• [BRIEF]:
In the listing below, repeat exactly every line from the first through the line containing "Expand the Open", with nothing else.

• [EXERCISE DATA]:
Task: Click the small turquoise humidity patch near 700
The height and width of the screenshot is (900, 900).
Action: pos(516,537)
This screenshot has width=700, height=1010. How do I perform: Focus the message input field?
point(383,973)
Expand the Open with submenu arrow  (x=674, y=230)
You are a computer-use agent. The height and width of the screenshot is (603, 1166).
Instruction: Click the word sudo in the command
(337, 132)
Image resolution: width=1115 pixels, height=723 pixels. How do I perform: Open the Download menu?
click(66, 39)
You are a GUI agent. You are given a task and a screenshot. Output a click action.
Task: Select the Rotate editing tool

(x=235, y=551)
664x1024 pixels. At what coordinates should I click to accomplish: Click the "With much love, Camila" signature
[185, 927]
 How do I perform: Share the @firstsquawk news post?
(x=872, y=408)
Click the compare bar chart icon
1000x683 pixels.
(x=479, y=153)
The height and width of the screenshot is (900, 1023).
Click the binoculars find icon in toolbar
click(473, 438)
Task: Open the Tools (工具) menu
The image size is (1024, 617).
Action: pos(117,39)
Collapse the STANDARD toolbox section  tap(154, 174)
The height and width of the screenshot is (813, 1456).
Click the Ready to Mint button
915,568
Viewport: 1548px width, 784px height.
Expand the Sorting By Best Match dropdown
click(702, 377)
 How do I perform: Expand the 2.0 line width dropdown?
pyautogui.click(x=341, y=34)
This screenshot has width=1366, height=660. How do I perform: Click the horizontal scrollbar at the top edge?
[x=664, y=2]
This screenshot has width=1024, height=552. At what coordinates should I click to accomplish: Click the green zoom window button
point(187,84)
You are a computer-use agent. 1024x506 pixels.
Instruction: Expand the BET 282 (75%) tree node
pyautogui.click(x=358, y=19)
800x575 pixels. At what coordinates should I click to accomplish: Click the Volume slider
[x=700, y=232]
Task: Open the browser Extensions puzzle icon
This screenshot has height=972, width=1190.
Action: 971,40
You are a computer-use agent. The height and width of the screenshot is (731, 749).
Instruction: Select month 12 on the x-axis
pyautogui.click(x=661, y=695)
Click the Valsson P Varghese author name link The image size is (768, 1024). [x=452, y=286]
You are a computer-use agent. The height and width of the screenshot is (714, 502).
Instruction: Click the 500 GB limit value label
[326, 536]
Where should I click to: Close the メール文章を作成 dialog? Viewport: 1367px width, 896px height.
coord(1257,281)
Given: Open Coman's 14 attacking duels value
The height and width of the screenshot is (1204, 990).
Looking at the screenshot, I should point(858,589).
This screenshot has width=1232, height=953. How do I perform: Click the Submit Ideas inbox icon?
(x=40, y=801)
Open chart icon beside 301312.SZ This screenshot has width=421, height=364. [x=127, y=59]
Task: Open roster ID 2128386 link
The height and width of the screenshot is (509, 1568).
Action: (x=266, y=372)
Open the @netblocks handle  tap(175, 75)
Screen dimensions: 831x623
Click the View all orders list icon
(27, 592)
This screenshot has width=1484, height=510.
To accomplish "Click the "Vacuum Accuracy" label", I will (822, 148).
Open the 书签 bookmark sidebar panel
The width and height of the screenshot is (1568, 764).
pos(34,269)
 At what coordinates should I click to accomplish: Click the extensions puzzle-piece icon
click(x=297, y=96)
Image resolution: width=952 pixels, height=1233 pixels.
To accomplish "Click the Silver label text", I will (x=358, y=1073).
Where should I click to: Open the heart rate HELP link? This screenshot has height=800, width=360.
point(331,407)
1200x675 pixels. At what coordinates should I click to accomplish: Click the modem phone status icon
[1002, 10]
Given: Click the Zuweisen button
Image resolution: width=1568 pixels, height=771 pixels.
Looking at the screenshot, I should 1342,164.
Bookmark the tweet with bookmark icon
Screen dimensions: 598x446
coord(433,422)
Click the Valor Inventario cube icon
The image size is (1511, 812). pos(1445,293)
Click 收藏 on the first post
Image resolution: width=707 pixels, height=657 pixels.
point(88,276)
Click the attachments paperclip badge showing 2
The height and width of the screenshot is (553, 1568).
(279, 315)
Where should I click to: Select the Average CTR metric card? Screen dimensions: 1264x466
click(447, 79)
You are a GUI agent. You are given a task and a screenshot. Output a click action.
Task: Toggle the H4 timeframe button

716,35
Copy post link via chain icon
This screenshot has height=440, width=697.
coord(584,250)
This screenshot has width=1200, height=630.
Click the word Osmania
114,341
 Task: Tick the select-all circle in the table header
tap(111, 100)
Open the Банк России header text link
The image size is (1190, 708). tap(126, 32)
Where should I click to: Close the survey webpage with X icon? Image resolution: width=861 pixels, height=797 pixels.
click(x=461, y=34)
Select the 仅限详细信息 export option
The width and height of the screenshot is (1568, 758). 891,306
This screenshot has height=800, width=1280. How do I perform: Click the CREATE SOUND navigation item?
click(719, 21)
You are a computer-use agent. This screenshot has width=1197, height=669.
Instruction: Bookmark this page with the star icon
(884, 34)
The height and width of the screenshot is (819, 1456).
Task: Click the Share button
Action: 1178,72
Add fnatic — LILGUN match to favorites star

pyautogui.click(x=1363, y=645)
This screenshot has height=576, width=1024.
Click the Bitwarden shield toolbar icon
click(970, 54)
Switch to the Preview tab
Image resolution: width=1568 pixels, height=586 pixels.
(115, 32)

• [SOLUTION TO THE PROBLEM]:
Task: Click the small turquoise humidity patch near 700
The height and width of the screenshot is (900, 900).
Action: pos(516,537)
This screenshot has width=700, height=1010. How do I perform: Focus the message input field?
point(383,973)
Expand the Open with submenu arrow  (x=674, y=230)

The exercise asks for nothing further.